The inhibitory action of dithiocarbamates and carbon disulphide on malondialdehyde formation resulting from lipid peroxidation in rat liver microsomes.

The dithiocarbamates (DTCs) disulfiram, thiram, diethyldithiocarbamate and dimethyldithiocarbamate on the equimolar base inhibited to the same extent both the lipid peroxidation (LPO) induced by ascorbic acid (non-enzymatic) and that stimulated by an NADPH-regenerating system with CCl4 admixture (enzymatic). Lipid peroxidation measurements were made in terms of malondialdehyde (MDA) formation in rat liver microsomes, or in the 9000 X g supernatant. The inhibitory action of tetramethylthiuram monosulphide was considerably weaker. Carbon disulphide (CS2) inhibited the enzymatic and non-enzymatic stimulated microsomal LPO by 4 orders less than the DTCs. In parallel with the inhibition of MDA formation, oxidative destruction of microsomal cytochrome P-450 was delayed with increasing concentrations of the DTCs.

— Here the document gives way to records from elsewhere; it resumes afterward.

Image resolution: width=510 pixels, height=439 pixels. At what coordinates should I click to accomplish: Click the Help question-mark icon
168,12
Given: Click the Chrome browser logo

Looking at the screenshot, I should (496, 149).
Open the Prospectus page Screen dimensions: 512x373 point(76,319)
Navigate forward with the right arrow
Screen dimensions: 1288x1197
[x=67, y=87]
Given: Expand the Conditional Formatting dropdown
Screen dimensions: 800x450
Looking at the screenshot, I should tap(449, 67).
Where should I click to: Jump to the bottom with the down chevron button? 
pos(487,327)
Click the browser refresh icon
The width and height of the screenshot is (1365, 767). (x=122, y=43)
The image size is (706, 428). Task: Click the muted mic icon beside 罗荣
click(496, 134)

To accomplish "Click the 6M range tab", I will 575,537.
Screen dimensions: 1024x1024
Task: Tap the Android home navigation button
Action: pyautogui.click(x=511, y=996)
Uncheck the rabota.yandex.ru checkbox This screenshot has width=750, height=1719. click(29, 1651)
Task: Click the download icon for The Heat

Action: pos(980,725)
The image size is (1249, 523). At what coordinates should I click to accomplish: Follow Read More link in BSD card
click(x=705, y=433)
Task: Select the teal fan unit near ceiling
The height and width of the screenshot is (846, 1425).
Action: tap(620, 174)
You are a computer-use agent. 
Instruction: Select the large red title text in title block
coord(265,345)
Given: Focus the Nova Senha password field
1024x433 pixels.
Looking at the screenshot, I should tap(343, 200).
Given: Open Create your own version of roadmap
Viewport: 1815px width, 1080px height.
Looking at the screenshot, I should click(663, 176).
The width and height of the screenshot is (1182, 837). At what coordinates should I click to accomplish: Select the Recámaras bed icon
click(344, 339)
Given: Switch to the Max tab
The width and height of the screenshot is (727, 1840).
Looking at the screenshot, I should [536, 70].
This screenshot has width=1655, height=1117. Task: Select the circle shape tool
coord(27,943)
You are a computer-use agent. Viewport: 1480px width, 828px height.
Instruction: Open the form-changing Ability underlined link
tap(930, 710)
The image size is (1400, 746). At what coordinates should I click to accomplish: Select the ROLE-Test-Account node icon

A well-correlated, non-linear, semi-logarithmic relation was found for the concentration-activity relationship for all DTCs and CS2. As the DTCs inhibited LPO both in heat-denatured and freshly prepared microsomes, it can be deduced that the DTCs intervene in a non-enzymatic oxidation phase of the LPO. The DTC inhibitory action is attributed to a radical-trap mechanism since LPO that has already been initiated was inhibited with the DTCs. However, more inhibitor is required to trap the radicals the later the DTC administration takes place.